**** Provided information

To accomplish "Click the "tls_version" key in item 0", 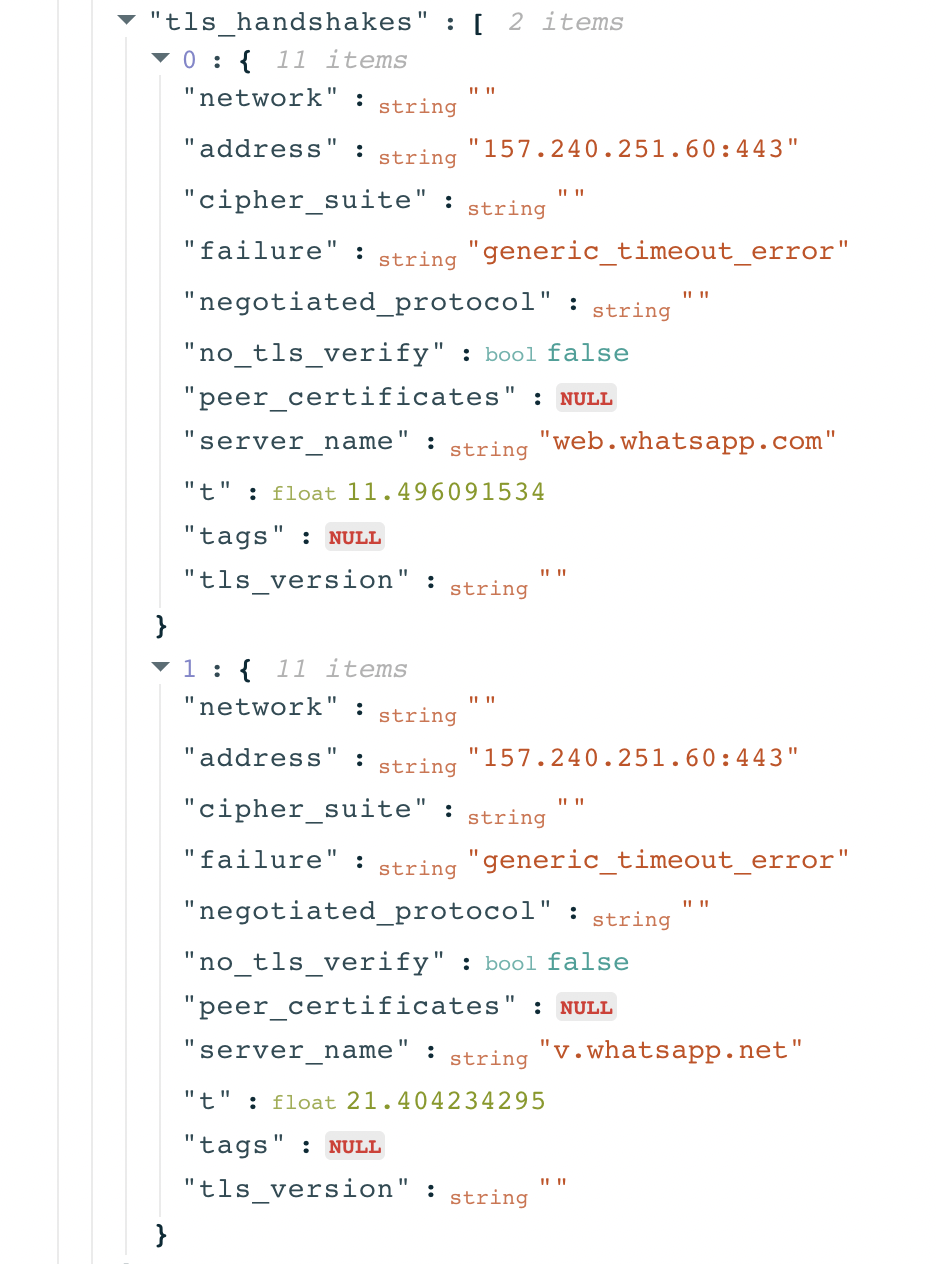I will [x=296, y=580].
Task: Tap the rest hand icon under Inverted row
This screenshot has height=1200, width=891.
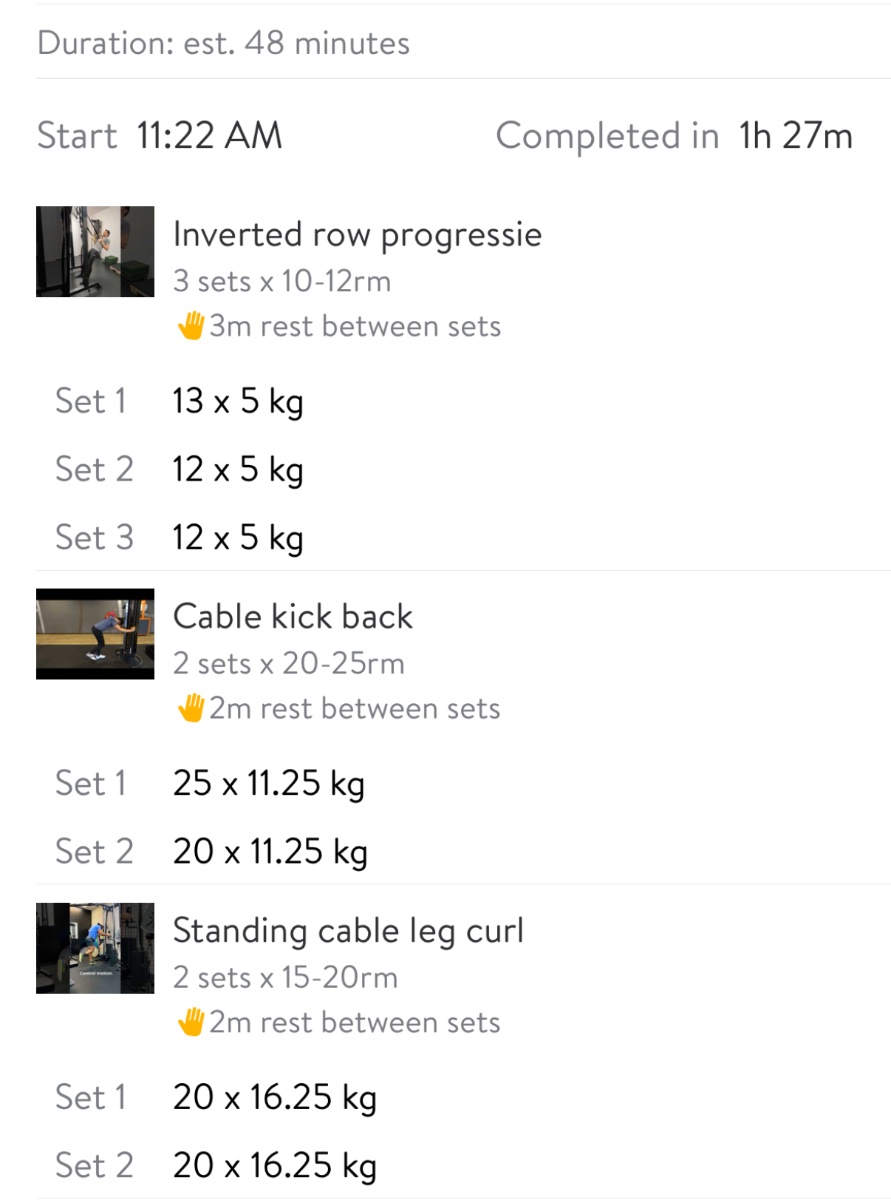Action: point(190,326)
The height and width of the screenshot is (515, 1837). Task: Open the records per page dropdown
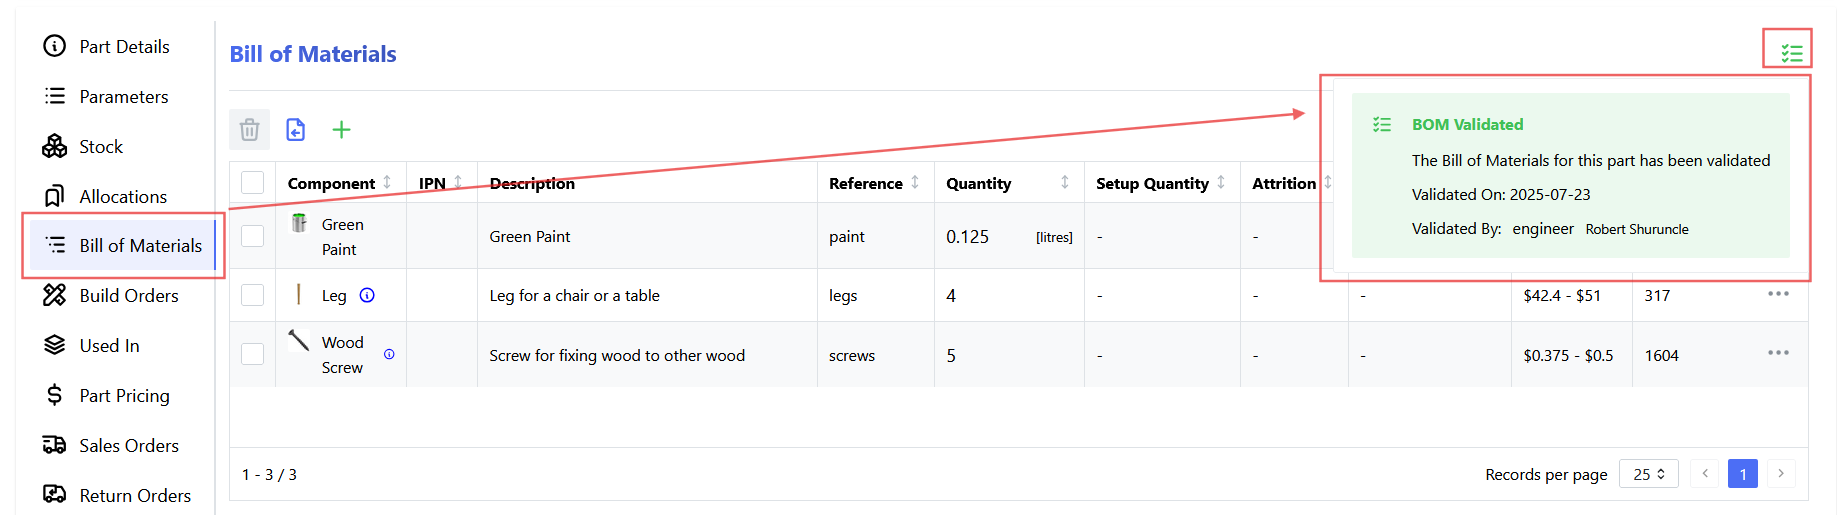pyautogui.click(x=1648, y=474)
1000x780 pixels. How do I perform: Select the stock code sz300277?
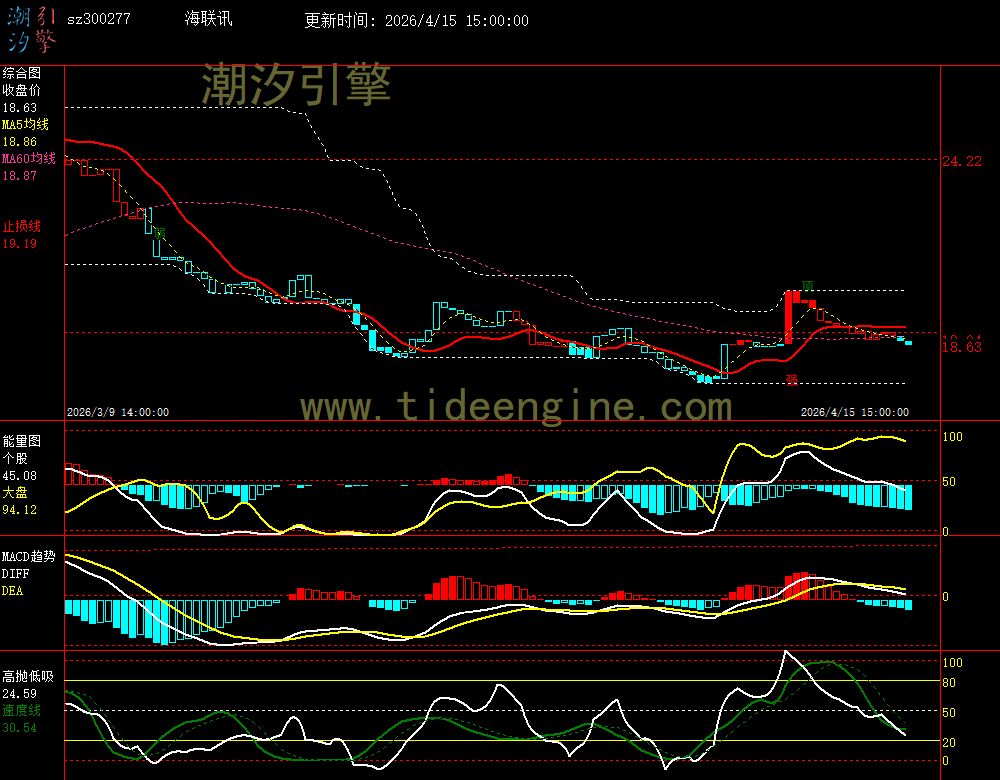tap(98, 19)
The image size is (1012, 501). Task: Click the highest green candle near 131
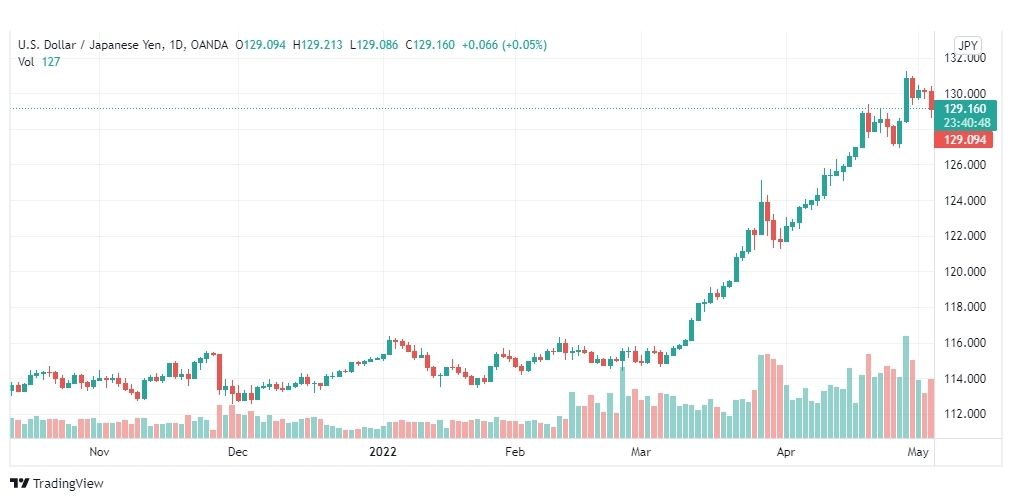pos(906,99)
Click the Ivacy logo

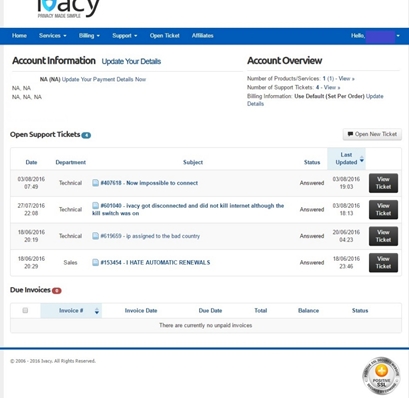click(68, 9)
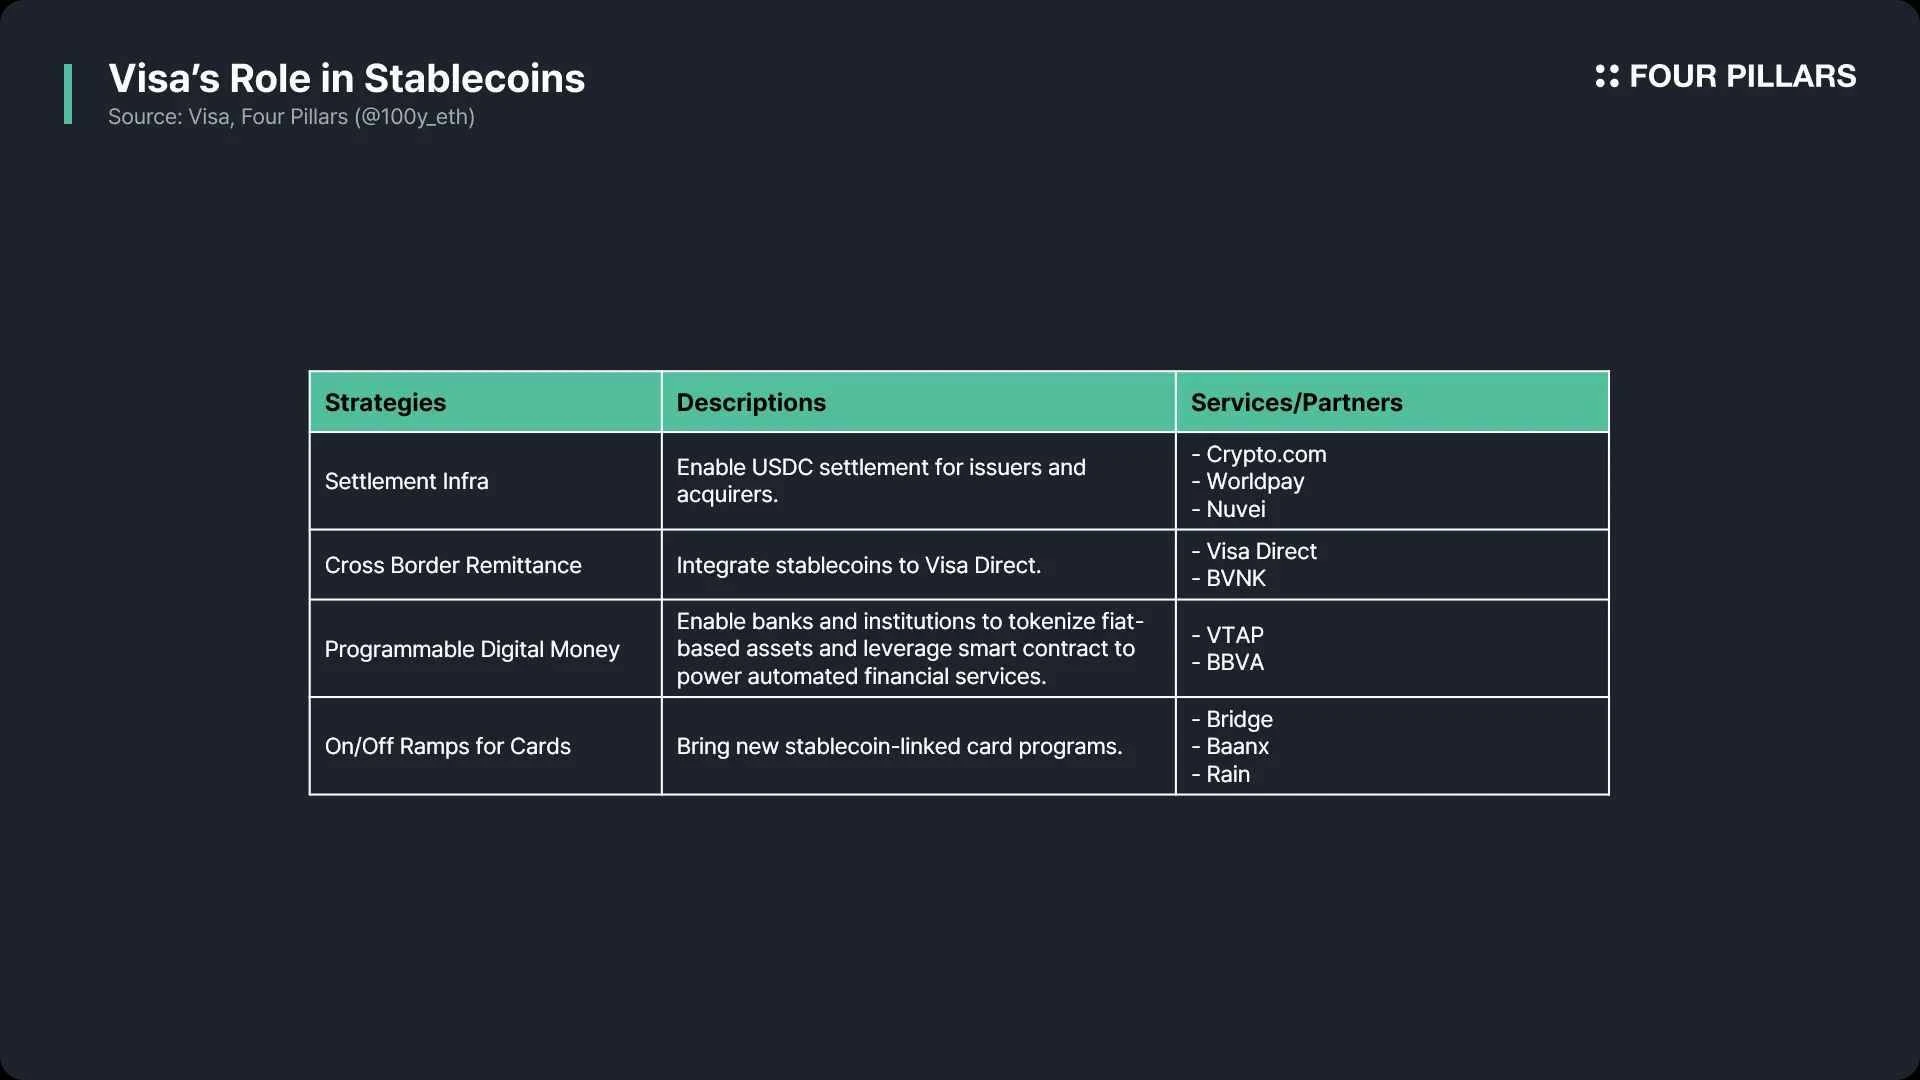Click the VTAP service entry
Image resolution: width=1920 pixels, height=1080 pixels.
point(1234,635)
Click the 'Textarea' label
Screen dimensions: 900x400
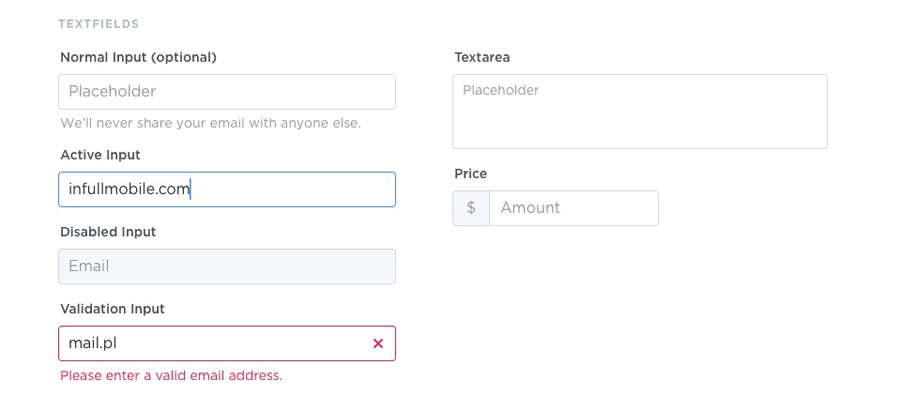tap(482, 57)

********

◆ Required action
Print the lines from the one that contains "The height and" through the last line of the data, exactly and in full, and no other lines. Pictures are not part of the copy.

◆ Exercise response
The height and width of the screenshot is (515, 1837). Task: Open the records per page dropdown
pyautogui.click(x=1648, y=474)
1000x780 pixels. How do I perform: Select the stock code sz300277?
tap(98, 19)
The image size is (1012, 501). Task: Click the highest green candle near 131
pos(906,99)
Click the Ivacy logo

click(68, 9)
Click the VTAP service entry
Image resolution: width=1920 pixels, height=1080 pixels.
point(1234,635)
Click the 'Textarea' label
Screen dimensions: 900x400
tap(482, 57)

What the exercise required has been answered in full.